● **AIM OF THE TASK**
Word for word, restate the lines from the top of the records below through the line with "TABLES (469, 93)", both included, with no pictures in the result.

START EXERCISE MATERIALS

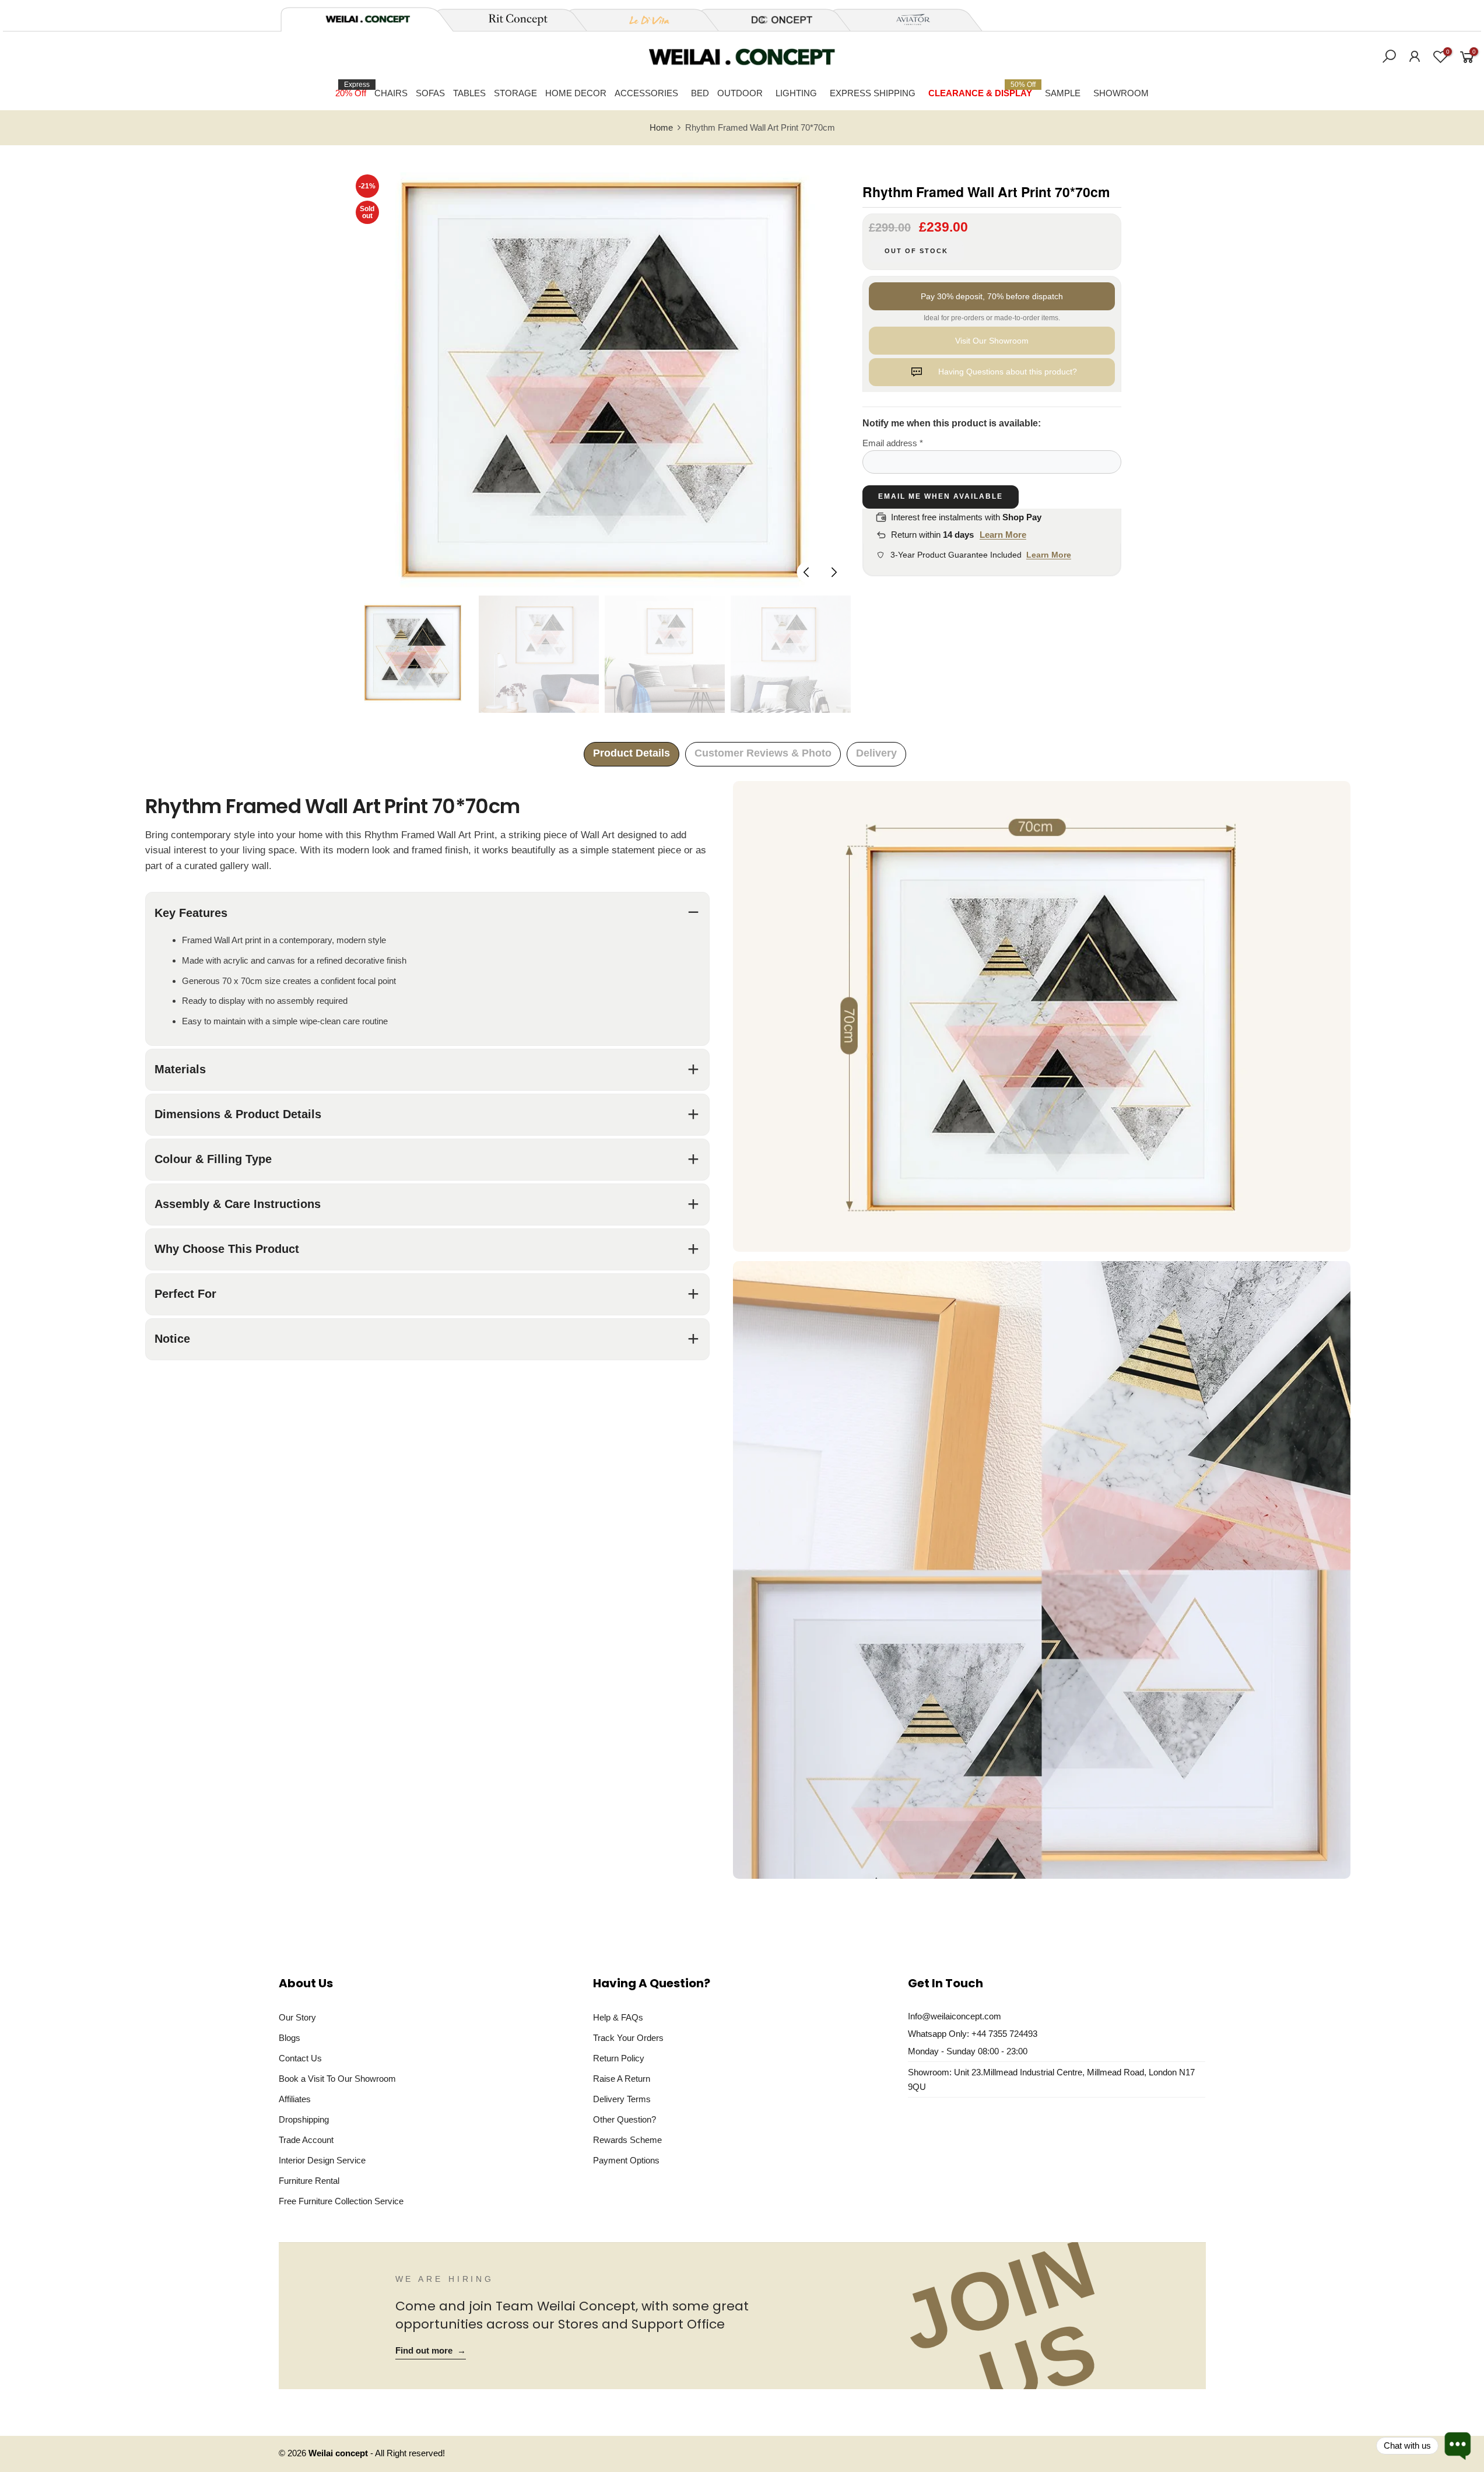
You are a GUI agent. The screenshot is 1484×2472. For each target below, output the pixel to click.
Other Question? (624, 2119)
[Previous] (807, 572)
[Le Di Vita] (643, 20)
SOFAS (430, 93)
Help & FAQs (618, 2017)
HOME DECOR (575, 93)
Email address (892, 443)
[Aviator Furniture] (907, 20)
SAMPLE (1062, 93)
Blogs (289, 2038)
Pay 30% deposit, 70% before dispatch (992, 296)
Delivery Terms (622, 2099)
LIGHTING (796, 93)
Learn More (1003, 535)
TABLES (469, 93)
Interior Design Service (322, 2160)
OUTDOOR (740, 93)
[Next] (833, 572)
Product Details (631, 753)
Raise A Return (621, 2079)
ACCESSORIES (646, 93)
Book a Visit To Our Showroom (337, 2079)
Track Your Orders (628, 2038)
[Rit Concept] (511, 20)
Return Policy (618, 2058)
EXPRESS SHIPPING (872, 93)
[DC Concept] (775, 20)
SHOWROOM (1121, 93)
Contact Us (300, 2058)
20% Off (352, 89)
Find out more (430, 2350)
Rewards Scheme (627, 2140)
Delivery (876, 753)
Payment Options (626, 2160)
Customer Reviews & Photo (763, 753)
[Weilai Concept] (367, 19)
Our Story (297, 2017)
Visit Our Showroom (992, 340)
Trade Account (306, 2140)
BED (700, 93)
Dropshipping (304, 2119)
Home (661, 127)
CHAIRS (391, 93)
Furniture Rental (309, 2181)
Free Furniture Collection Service (341, 2201)
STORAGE (515, 93)
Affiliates (295, 2099)
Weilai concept (339, 2453)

END EXERCISE MATERIALS

● **RESULT OF THE TASK**
You are a GUI agent. The screenshot is 1484×2472. For each target below, output the pixel to click.
Other Question? (624, 2119)
[Previous] (807, 572)
[Le Di Vita] (643, 20)
SOFAS (430, 93)
Help & FAQs (618, 2017)
HOME DECOR (575, 93)
Email address (892, 443)
[Aviator Furniture] (907, 20)
SAMPLE (1062, 93)
Blogs (289, 2038)
Pay 30% deposit, 70% before dispatch (992, 296)
Delivery Terms (622, 2099)
LIGHTING (796, 93)
Learn More (1003, 535)
TABLES (469, 93)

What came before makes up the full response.